Alcoholism, suicide, gun violence, a population-wide obesity problem that shows no signs of abating, and infant mortality, contribute to a decade-long stagnancy and even decline in life expectancy in the U.S.
Problems related to access to healthcare, including persistent socioeconomic inequalities, exacerbate the life expectancy gap between the U.S. and its peers.
One would have hoped that there would be a silver lining to the Covid-19 pandemic. Namely, the crisis revealed flaws in the American public health infrastructure as well as messaging systems, which legislators and policymakers would now seek to redress. Alas, they haven’t, and, judging from public pronouncements, they won’t. If anything, the situation has gotten worse, with more than half of states curtailing public health powers.
From a public health perspective, it’s unfortunate that the infrastructure and budget reconciliation bills do relatively little to improve certain public health components, including comprehensive plans on how to equitably distribute and provide access to developed and procured medical technologies, as well as ways to improve outreach and information campaigns. Even the federal government’s pandemic preparedness plan considers public health an afterthought, and not an integral part of the solution.
Not all is doom and gloom on the public health front, however.
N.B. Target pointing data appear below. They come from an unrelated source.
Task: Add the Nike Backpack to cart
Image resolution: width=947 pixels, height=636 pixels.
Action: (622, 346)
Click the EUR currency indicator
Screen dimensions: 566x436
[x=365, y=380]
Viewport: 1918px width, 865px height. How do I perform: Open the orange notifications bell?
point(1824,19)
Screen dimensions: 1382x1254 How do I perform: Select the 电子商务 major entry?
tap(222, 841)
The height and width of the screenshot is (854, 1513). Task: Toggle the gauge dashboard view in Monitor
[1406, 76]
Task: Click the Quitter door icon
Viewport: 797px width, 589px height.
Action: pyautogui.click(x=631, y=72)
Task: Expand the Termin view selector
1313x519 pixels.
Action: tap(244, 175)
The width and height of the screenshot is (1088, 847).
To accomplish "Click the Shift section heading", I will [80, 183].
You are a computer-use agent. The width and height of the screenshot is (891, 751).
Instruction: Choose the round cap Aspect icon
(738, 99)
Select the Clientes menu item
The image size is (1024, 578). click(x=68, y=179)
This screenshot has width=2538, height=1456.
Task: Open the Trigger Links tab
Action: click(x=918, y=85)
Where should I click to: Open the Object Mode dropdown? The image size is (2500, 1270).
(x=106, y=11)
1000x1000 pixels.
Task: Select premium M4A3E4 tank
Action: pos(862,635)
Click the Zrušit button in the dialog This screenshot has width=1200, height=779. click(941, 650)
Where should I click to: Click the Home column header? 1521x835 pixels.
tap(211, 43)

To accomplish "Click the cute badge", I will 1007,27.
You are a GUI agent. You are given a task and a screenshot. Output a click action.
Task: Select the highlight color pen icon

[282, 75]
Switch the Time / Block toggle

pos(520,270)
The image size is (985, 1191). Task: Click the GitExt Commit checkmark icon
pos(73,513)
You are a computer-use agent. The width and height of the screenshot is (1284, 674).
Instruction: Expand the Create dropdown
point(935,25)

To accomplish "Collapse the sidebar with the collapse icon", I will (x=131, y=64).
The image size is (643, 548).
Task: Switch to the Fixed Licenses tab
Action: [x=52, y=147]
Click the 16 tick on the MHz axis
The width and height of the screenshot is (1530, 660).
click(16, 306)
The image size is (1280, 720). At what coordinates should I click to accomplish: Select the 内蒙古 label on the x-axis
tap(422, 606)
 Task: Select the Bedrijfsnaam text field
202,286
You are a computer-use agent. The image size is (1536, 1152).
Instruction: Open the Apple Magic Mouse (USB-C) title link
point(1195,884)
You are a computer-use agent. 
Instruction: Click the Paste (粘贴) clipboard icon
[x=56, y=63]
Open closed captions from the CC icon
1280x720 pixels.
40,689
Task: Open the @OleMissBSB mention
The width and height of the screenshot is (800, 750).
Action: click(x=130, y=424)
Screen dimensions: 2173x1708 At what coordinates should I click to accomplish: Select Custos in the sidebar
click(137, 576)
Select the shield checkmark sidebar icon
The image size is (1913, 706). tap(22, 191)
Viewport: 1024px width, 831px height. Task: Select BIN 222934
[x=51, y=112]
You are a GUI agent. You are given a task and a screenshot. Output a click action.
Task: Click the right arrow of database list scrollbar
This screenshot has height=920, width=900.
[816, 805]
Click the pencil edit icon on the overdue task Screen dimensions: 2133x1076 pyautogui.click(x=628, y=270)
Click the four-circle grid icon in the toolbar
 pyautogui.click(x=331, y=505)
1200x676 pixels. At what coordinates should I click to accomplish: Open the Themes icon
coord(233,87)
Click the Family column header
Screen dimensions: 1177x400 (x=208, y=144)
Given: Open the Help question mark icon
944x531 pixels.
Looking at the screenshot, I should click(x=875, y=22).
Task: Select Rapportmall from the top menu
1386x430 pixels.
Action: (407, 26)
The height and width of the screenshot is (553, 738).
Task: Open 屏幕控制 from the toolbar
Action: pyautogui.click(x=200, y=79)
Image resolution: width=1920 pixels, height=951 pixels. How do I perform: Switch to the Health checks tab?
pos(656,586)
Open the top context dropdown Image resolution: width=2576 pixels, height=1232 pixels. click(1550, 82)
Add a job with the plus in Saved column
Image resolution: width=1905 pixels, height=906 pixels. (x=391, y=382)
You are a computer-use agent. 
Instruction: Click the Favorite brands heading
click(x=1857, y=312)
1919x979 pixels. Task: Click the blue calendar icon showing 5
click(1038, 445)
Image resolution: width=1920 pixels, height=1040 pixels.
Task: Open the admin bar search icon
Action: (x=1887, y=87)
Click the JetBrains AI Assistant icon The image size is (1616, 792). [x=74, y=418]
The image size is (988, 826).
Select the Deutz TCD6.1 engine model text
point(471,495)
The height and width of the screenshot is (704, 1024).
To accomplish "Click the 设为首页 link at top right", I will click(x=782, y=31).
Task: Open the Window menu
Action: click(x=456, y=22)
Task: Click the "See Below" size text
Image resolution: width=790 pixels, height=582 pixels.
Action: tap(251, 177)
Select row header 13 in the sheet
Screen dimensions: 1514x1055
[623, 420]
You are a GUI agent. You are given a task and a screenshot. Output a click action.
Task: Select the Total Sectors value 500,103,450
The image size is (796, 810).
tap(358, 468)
The federal government is pursuing initiatives that have had (and will have) a positive impact on public health.
For instance, the Centers for Medicare and Medicaid Services (CMS) are making some some incremental changes that could indirectly impact public health, including design and implementation of new payment models for treating a number of diseases and conditions.
– Maternity bundled payment models that include prenatal care, delivery, and postnatal care;
– Substance use dependence payment models that support novel medication-assisted treatments, such as suboxone and methadone;
– Chronic disease models for diabetes, asthma, and autism spectrum disorders.
Further, the Covid-19 pandemic has spurred a revival of the public-private partnership, specifically as the federal government has allocated funds towards development and procurement of medical technologies – treatments and vaccines – that address Covid-19.
The big question is whether this will occur in other therapeutic areas in which there is substantial unmet need? The ability of governments and the pharmaceutical industry to collaborate successfully on vaccine development in an incredibly short span of time could reinvigorate cooperation: HIV vaccines and treatments for neglected tropical diseases come to mind.
With Robert Califf at the helm at the Food and Drug Administration (FDA), there may be more impetus for public-private partnerships. Califf is on record as being a strong proponent of such partnerships.
Moreover, by way of public-private partnerships, the pharmaceutical industry has gotten a much-needed public image boost from its all-out effort to develop Covid-19 therapeutics and vaccines. Dozens of firms have been active in Covid-19 therapeutic and vaccine development.
At the same time, the drug industry continues to churn out lots of novel products unrelated to Covid-19. FDA approvals for non-Covid-19 indications are humming along. In 2021, there were 46 new approvals, the majority of which are orphan and cancer drugs. This follows a now sustained long-term trend in these disease categories. If deal-making and the sheer amount of R&D being poured into orphan and cancer drug development are any indication, this trend will continue.
Covid-19 is not going away any time soon. And, even in the aftermath of the pandemic, the U.S. isn’t fully committed to essential building blocks of public health, including an equitable distribution of medical technologies, and ways to improve outreach and information campaigns. Yet, the public-private partnership has been revived, and this has led to an astonishingly rapid development of Covid-19 vaccines and treatments. Perhaps this will form a foundation for future collaboration between the government and industry to address widely prevalent diseases and conditions with unmet need.